HRESIMS (+) m/z: experimental value 541.1476, calculated value 541.1474 (C
29H
26O
9Na, [M+Na]
+).
1H?NMR(C
5D
5N)δ:8.20(1H,d,J=7.6Hz,H-26),7.88(1H,d,J=7.6Hz,H-24),7.26(1H,dd,J=7.6,7.6Hz,H-25),6.26(1H,s,H-7),6.40(1H,br?s,H-11),5.74(1H,d,J=9.8Hz,H-13),5.28(1H,d,J=14.1Hz,H-20a),5.17(1H,d,J=14.1Hz,H-20b),4.88(1H,d,J=3.5Hz,H-17),4.49(1H,m,H-3),4.46(1H,m,H-30b),4.26(1H,m,H-30a),3.39(1H,q,J=6.1Hz,H-19),3.25(1H,m,H-29),2.95(1H,dd,J=11.9,9.8Hz,H-14),2.59(1H,m,H-4a),2.39(1H,m,H-4b),2.27(1H,m,H-15),1.91(1H,m,H-16a),1.01(1H,d,J=6.1Hz,H-31),0.65(1H,dd,J=12.9,5.2Hz,H-16b)。
13C?NMR(C
5D
5N)δ:165.0(s,C-32),162.7(s,C-22),160.8(s,C-1),155.9(s,C-5),146.0(s,C-9),138.9(s,C-23),138.6(s,C-28),133.2(d,C-24),131.5(s,C-18),131.0(d,C-26),131.0(s,C-8),127.8(d,C-25),127.6(d,C-7),126.6(s,C-27),125.1(s,C-10),88.5(d,C-11),76.5(d,C-19),69.0(t,C-20),66.8(t,C-3),66.8(t,C-30),66.6(d,C-13),64.2(d,?C-17),47.5(s,C-6),27.1(t,C-4),42.8(d,C-14),38.7(d,C-15),32.8(t,C-16),24.8(t,C-29),18.3(q,C-31)。
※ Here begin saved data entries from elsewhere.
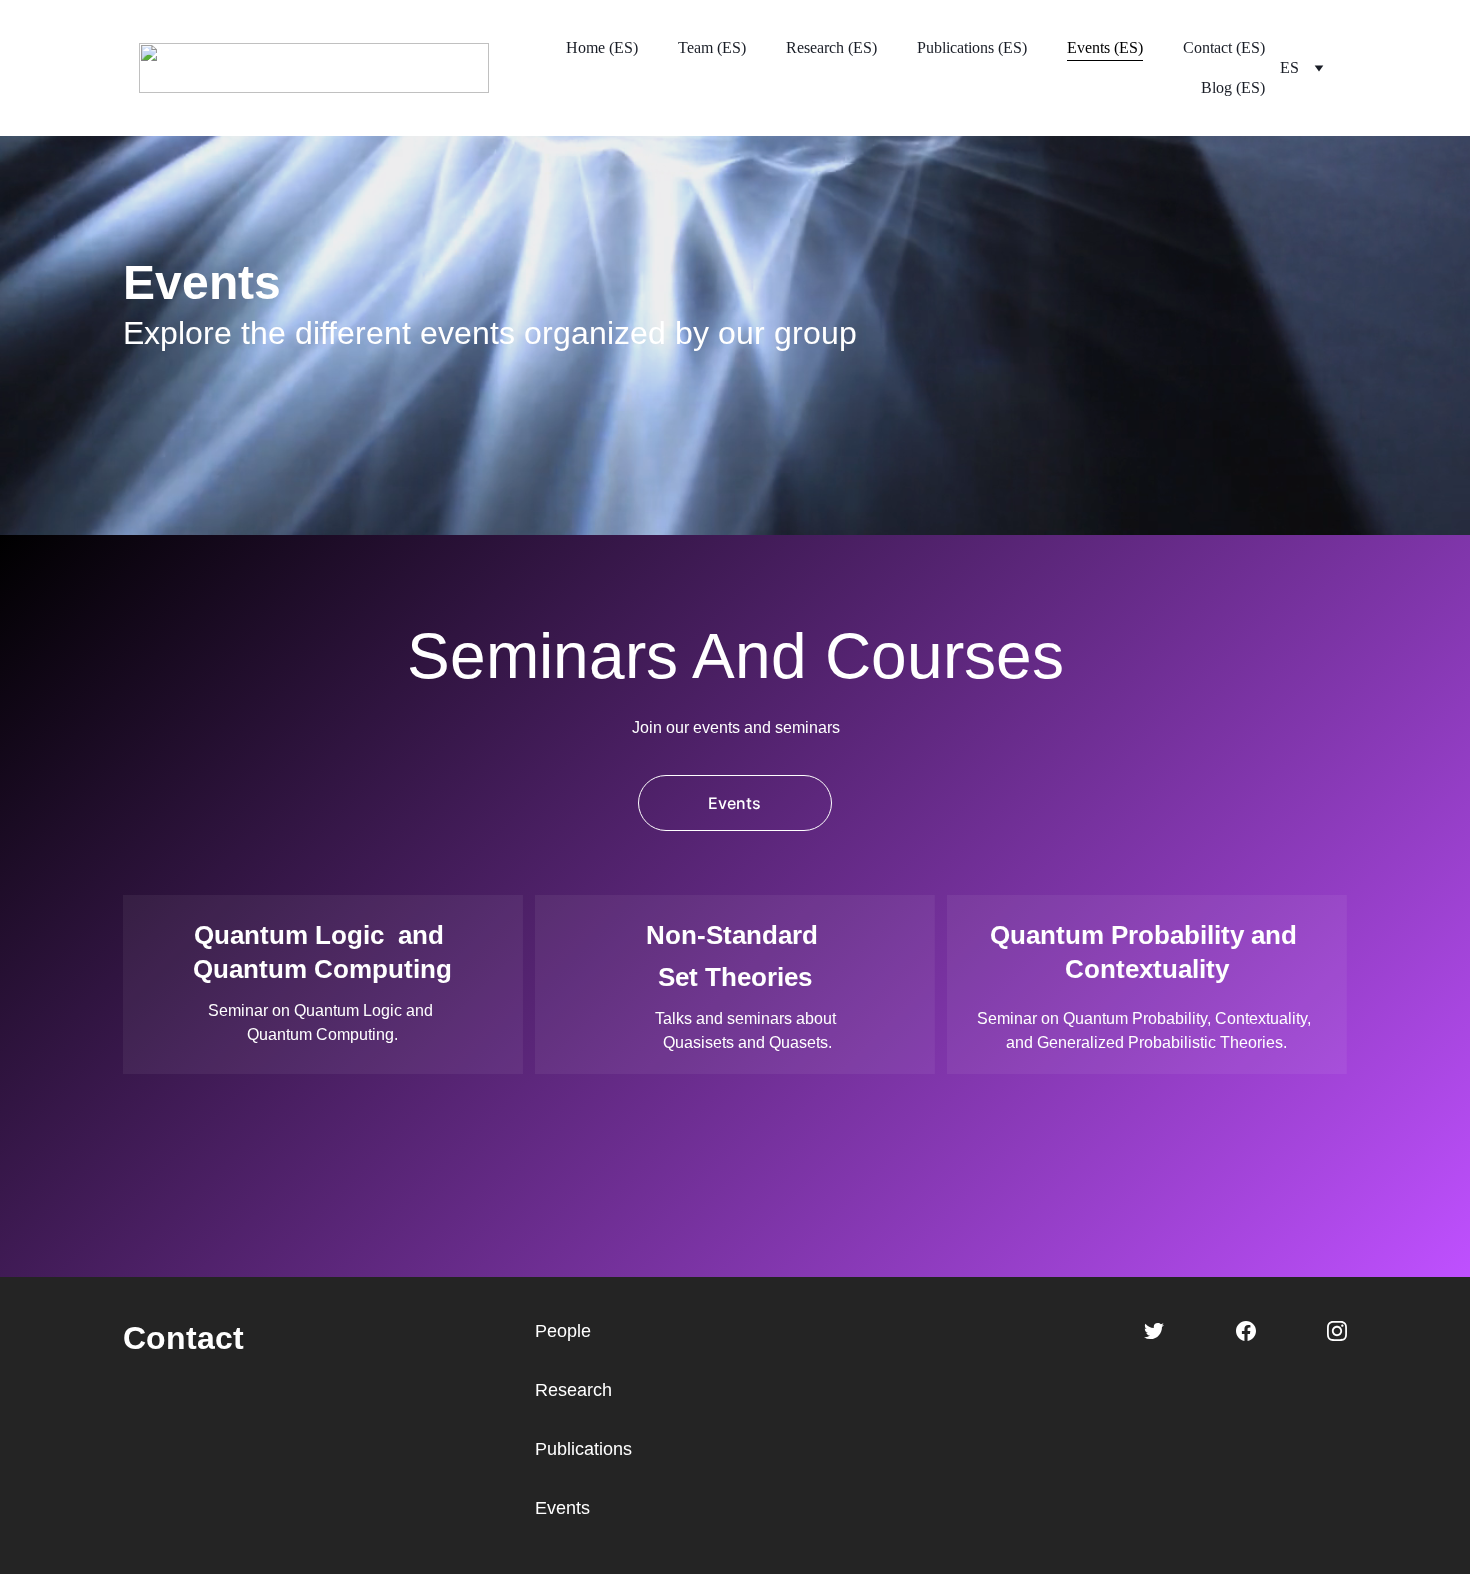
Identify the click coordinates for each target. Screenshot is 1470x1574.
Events (734, 803)
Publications (583, 1449)
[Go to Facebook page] (1246, 1331)
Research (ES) (831, 47)
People (563, 1331)
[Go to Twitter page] (1154, 1331)
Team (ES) (712, 47)
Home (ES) (602, 47)
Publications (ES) (972, 47)
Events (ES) (1105, 47)
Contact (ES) (1224, 47)
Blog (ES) (1233, 87)
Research (573, 1390)
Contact (183, 1338)
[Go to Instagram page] (1337, 1331)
X-ray crystalline diffraction data: oblique system, spacer are p2
1 α=90.00, β=106.921 (3), γ=90.00,
Z=4, d=1.447g/cm
3, crystalline size 0.23 * 0.15 * 0.10nm
3, R
1=0.0656 (1877), wR
2=0.2035 (5631).
Embodiment 2:
Method by embodiment 1 first makes swerilactone H-K (1-4), with after a small amount of DMSO dissolving, injects routinely water respectively, the essence filter, and injection liquid is made in the embedding sterilization.
Embodiment 3:
Method by embodiment 1 first makes swerilactone H-K (1-4), with after a small amount of DMSO dissolving, it is dissolved in sterile water for injection respectively, be stirred to dissolve, filter with aseptic suction funnel, more aseptic essence filter, be sub-packed in ampoule, after frozen drying, aseptic sealing by fusing gets powder injection.
Embodiment 4:
With separate of the swerilactone H-K (1-4) that obtains, be that the ratio of 9: 1 adds vehicle in itself and vehicle weight ratio respectively, make pulvis.
Embodiment 5:
Method by embodiment 1 first makes swerilactone H-K (1-4), is that the ratio of 5: 1 adds vehicle, pelletizing press sheet in itself and vehicle weight ratio respectively.
Embodiment 6:
Method by embodiment 1 first makes swerilactone H-K (1-4), and the oral liquid method for making is made oral liquid routinely respectively.
Embodiment 7:
Method by embodiment 1 first makes swerilactone H-K (1-4), is that the ratio of 5: 1 adds vehicle in itself and vehicle weight ratio respectively, makes capsule.
Embodiment 8:
Method by embodiment 1 first makes swerilactone H-K (1-4), is that the ratio of 3: 1 adds vehicle in itself and vehicle weight ratio respectively, makes capsule.